A severe and unusual drought has persisted across much of North Korea in April 2026, impacting early-season wheat and barley crops and raising concerns about food shortages. This dry spell is considered unusual for the early growing season and has prompted nationwide irrigation efforts and water restrictions in some areas. The country's vulnerability to natural disasters is exacerbated by its weak infrastructure and economy.
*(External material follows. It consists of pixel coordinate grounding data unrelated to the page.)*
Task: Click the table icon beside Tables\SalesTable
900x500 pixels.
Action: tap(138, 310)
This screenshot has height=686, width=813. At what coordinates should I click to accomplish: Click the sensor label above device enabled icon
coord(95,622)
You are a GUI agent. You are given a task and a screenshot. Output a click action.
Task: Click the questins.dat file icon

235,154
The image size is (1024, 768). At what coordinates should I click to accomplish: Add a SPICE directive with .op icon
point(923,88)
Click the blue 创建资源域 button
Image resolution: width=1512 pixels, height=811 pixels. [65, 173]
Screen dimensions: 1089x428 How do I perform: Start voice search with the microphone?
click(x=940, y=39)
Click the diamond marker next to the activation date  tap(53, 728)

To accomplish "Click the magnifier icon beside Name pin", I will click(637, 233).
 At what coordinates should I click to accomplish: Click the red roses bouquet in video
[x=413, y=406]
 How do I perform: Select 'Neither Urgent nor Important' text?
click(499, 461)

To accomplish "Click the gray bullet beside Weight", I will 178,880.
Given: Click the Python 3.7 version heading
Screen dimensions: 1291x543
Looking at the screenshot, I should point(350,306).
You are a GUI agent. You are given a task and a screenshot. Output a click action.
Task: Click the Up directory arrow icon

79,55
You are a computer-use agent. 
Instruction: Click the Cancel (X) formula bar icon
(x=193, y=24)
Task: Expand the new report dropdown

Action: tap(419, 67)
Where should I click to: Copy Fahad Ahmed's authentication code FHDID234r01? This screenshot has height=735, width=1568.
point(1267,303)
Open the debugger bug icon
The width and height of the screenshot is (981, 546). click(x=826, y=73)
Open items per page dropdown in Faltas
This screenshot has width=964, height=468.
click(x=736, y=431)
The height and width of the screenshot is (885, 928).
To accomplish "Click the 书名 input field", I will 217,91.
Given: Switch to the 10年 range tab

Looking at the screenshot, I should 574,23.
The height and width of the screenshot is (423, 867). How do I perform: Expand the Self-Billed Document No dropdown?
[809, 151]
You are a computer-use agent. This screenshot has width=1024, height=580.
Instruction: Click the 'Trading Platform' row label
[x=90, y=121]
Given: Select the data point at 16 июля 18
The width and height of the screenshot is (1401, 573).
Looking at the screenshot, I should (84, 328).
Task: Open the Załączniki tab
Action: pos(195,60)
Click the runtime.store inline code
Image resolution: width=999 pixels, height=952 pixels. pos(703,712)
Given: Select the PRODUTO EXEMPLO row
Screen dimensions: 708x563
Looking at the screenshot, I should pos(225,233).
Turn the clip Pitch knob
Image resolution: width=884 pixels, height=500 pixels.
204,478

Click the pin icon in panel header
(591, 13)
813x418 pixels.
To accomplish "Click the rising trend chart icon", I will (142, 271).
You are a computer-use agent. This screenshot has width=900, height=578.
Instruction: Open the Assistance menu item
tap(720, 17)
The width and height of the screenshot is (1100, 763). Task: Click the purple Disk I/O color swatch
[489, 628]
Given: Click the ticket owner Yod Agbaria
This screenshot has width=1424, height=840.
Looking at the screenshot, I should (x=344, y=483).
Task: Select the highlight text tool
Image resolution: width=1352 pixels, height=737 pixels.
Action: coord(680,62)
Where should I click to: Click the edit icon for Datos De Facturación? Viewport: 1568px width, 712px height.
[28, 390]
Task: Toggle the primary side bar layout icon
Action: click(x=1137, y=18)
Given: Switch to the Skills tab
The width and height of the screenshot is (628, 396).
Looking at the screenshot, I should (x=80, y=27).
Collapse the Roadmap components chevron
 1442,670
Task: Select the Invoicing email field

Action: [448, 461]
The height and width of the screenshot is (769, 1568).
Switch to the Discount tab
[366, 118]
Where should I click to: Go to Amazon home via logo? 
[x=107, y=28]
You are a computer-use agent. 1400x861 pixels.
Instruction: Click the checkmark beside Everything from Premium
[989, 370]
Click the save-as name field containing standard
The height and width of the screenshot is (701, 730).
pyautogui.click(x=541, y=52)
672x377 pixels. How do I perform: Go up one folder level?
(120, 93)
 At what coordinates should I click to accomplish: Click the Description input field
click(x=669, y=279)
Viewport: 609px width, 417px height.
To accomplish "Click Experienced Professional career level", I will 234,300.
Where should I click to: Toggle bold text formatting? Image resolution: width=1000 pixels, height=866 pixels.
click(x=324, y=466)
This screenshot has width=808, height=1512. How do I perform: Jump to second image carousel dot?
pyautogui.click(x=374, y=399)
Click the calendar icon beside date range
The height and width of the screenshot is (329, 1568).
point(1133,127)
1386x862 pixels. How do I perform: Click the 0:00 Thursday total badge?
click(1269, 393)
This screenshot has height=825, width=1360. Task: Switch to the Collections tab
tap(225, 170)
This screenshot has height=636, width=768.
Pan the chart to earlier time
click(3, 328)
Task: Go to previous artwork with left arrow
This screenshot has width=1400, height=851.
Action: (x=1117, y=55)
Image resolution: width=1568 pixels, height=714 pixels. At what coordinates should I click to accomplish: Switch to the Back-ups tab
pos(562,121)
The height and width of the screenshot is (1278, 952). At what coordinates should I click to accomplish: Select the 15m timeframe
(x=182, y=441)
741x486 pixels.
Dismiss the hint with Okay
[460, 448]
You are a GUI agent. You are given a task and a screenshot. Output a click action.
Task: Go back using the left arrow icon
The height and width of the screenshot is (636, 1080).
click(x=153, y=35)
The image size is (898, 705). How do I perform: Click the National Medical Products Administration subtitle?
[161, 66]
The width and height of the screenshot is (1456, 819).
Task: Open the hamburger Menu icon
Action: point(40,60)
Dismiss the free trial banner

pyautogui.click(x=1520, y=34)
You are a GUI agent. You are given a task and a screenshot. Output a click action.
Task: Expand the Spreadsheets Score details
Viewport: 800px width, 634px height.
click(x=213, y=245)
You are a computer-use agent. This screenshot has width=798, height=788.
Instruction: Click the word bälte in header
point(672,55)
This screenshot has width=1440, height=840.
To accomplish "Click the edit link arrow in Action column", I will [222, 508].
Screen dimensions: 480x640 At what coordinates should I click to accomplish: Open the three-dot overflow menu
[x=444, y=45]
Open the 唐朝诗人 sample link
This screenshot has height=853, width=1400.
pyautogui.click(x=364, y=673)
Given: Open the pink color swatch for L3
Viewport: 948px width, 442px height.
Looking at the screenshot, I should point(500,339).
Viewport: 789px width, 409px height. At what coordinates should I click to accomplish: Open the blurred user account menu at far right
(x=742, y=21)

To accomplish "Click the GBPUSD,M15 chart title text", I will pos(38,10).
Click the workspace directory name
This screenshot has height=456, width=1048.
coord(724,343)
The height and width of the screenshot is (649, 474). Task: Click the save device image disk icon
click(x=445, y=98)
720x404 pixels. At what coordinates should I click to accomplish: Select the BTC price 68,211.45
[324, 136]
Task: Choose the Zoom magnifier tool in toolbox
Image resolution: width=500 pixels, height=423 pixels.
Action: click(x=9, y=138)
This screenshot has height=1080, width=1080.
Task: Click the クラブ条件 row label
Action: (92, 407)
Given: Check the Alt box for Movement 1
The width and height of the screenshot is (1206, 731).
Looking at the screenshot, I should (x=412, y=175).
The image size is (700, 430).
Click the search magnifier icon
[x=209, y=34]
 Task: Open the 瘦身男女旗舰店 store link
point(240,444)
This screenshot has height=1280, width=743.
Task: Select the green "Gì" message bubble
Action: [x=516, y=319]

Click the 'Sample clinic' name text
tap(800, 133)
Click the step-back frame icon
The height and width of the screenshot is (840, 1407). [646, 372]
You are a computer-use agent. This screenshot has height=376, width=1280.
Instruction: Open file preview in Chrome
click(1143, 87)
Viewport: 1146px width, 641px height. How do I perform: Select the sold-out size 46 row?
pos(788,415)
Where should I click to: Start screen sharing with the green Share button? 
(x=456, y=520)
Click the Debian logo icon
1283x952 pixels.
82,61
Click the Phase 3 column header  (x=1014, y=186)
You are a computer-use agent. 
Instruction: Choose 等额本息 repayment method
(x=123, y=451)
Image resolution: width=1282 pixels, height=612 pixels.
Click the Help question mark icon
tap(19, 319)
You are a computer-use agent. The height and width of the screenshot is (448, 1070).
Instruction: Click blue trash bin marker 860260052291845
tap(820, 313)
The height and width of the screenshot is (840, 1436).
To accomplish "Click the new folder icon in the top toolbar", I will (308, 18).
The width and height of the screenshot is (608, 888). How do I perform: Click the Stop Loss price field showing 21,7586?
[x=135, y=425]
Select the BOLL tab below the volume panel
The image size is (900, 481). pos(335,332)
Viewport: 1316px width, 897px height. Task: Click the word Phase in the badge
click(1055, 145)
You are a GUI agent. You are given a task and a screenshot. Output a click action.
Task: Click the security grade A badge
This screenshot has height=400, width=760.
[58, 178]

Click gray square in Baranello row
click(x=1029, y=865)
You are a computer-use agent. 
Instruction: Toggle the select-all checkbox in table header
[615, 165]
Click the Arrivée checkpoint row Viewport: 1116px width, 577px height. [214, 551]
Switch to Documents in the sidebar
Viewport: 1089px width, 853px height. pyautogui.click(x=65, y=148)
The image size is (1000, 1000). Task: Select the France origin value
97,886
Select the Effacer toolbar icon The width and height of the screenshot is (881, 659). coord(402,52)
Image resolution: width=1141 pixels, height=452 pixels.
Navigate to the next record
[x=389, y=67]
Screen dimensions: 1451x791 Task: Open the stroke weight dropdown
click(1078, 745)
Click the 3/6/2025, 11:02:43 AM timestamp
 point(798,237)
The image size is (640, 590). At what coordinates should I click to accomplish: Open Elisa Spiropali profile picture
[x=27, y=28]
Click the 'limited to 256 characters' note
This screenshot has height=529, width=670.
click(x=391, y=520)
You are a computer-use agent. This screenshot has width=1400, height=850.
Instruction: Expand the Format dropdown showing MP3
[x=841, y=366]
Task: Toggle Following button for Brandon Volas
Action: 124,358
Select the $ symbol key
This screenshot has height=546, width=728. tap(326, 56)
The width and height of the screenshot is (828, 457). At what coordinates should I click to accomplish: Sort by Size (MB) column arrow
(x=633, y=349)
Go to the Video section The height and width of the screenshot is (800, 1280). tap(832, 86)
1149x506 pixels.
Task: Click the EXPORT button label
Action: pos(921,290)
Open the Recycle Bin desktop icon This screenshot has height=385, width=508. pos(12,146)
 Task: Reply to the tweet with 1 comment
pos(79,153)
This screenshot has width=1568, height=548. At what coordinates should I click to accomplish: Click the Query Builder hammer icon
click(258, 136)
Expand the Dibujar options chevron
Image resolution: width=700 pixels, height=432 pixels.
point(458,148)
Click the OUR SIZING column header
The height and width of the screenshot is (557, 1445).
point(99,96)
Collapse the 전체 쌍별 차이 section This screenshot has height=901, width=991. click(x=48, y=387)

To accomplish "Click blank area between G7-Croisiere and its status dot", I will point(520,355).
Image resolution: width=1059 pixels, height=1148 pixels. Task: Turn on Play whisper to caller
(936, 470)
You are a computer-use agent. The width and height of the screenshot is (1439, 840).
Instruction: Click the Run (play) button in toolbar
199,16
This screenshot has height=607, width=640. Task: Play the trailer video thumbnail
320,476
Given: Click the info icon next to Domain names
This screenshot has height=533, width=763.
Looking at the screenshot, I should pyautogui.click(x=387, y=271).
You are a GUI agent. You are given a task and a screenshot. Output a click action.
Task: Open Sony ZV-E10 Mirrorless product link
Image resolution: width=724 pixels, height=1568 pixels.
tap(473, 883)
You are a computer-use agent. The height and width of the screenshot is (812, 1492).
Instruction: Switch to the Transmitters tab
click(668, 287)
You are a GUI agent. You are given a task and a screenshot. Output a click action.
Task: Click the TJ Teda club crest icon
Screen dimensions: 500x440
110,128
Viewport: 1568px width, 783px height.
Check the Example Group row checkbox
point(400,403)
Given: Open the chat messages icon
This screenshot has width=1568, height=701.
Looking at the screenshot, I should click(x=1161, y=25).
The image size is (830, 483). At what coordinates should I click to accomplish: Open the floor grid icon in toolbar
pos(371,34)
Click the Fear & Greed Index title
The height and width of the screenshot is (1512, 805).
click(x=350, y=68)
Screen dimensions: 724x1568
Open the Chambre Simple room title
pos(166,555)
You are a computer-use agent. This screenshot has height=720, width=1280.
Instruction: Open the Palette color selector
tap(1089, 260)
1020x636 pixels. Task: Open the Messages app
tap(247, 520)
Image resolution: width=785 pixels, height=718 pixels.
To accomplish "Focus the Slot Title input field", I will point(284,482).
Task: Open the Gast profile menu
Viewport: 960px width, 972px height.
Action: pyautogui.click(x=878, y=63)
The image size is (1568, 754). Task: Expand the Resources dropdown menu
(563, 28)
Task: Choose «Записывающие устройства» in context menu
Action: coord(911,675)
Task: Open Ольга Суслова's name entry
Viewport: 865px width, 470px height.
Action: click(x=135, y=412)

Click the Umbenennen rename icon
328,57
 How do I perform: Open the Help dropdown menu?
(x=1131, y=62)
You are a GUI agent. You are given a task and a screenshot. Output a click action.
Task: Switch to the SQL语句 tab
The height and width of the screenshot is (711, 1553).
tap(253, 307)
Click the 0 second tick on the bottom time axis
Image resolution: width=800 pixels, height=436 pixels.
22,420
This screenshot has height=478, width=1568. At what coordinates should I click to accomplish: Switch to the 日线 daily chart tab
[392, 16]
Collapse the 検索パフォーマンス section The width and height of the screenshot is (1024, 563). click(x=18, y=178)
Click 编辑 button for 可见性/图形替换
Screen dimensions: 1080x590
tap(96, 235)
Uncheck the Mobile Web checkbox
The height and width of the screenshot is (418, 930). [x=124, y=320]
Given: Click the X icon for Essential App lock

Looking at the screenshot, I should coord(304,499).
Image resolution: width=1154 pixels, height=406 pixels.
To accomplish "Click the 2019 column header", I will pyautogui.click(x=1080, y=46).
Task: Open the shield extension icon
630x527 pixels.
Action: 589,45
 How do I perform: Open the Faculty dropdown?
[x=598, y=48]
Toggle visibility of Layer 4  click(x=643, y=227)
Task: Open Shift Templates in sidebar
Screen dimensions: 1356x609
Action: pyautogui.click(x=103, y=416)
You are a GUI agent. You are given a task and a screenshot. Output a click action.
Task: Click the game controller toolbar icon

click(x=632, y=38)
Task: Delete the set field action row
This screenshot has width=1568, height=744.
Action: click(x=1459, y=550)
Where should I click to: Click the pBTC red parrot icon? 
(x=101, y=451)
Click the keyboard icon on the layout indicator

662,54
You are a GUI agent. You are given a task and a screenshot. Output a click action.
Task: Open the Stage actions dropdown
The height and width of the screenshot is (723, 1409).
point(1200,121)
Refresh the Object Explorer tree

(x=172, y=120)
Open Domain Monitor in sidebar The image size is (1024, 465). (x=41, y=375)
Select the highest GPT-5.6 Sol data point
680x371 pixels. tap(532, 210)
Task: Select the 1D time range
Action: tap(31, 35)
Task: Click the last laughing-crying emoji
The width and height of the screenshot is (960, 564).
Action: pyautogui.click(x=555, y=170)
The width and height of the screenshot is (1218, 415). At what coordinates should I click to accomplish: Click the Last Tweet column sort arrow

Climate change is contributing to more frequent and intense heatwaves, and the potential return of the El Niño weather phenomenon in 2026 could bring further heat and drought to parts of Asia.

Looking ahead

The evolving ENSO phase suggests that the seasonal El Niño weather phenomenon will likely return in 2026, which could bring further heat and drought to different parts of Asia.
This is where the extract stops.